We will see how the federal court was called upon for the first time in 1902, how a wide variety of interest groups form around the bicycle license plate and how underestimated movements become political heavyweights. We will experience how the Confederation and cantons communicate with each other; how interests are weighted, taken into account or ignored; how the political pendulum swings back and forth; how good and less good Swiss compromises emerge; how the Federal Council and Parliament are dealt a heavy defeat; how a vacuum is being created in federal legislation due to referendum policy considerations; how the cantons with their bicycle license plates violated federal law for decades, first hidden, then openly, and why this impertinence is tolerated. In the 27-year dispute over the interpretation sovereignty of the applicable federal law, we will get to know the various exponents and their points of view.

The last bicycle license plates were minted in 1988. Afterwards, instead of a plate, only a self-adhesive vignette was handed out, which on could stick directly on the bike. The registration of the owner and the bicycle was also dispensed with. These stickers were also sold via the post office, federal railways, supermarkets, etc. At the end of 2011 the vignette was also abolished. This marked the end of the eventful 120-year history of Swiss bicycle license plates.

A special feature was the federal enterprises such as the post office, the railways, customs and the army. They had service bicycles which used uniform plates for the whole of Switzerland, which were valid for an unlimited period and in some cases were marked with a Swiss cross.
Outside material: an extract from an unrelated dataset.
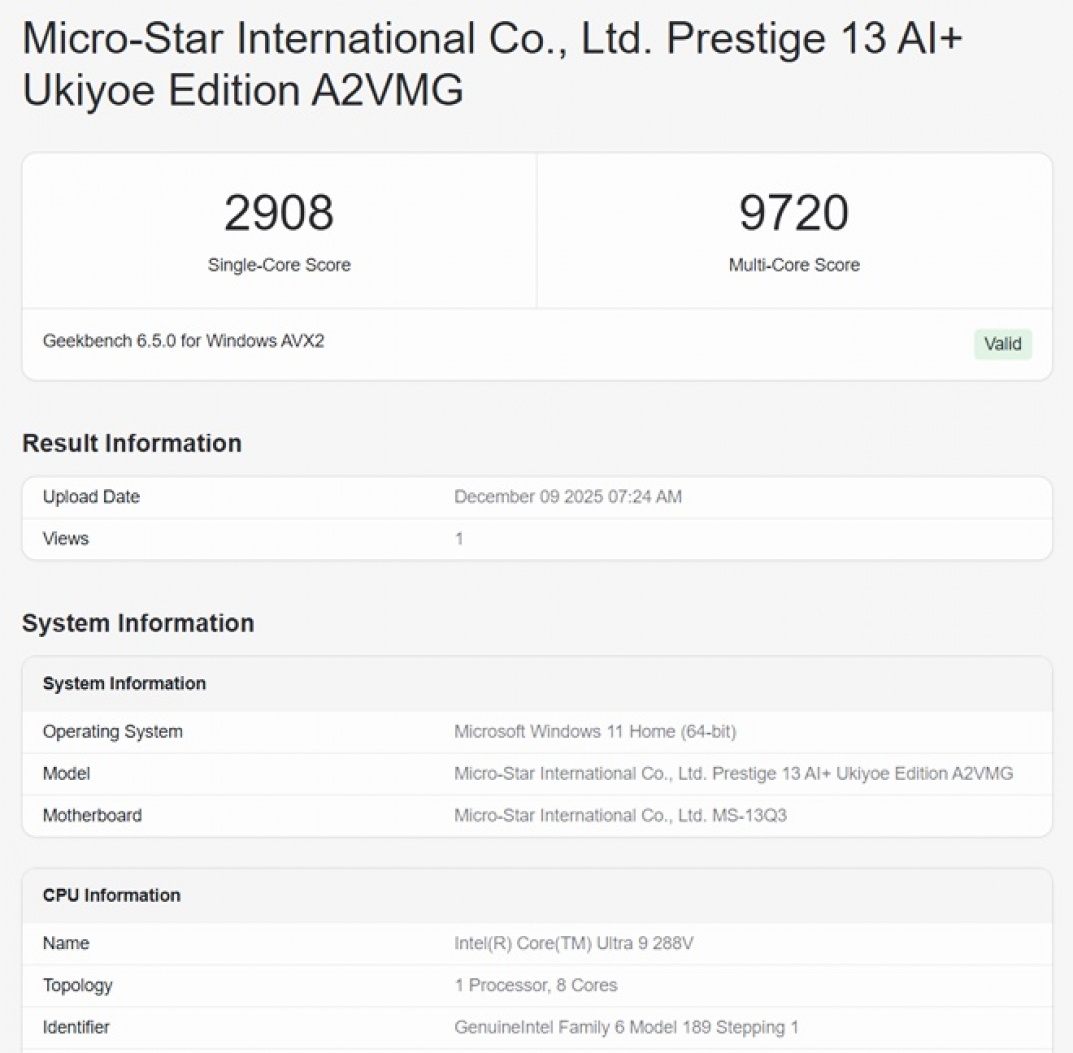Click the large System Information section heading
The image size is (1073, 1053).
138,623
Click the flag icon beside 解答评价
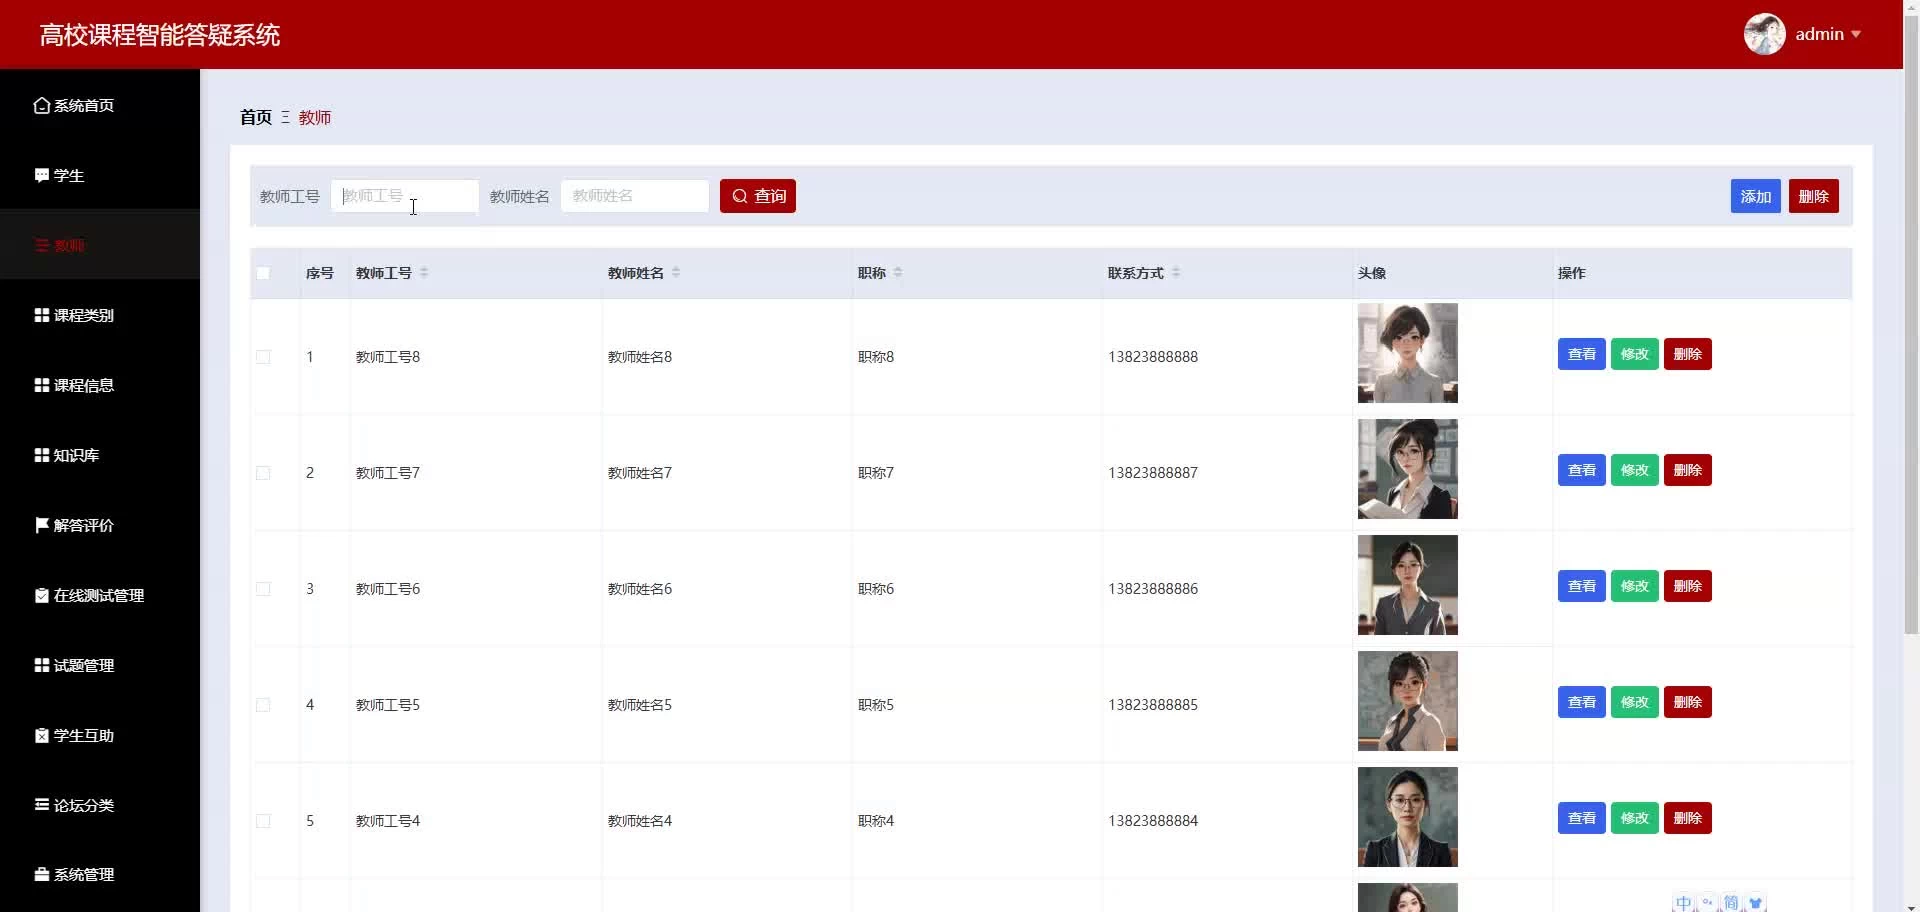 [x=41, y=525]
The Principality of Lichtenstein (FL) lies on the eastern border with Switzerland. Since the small state has already adopted the Swiss franc as its currency, the bicycle license plates were also used according to the same standards as in Switzerland. For this reason, there are not 26 (number of Swiss cantons) but 27 different initials. However, the history in the Principality of Liechtenstein differs significantly from that in Switzerland.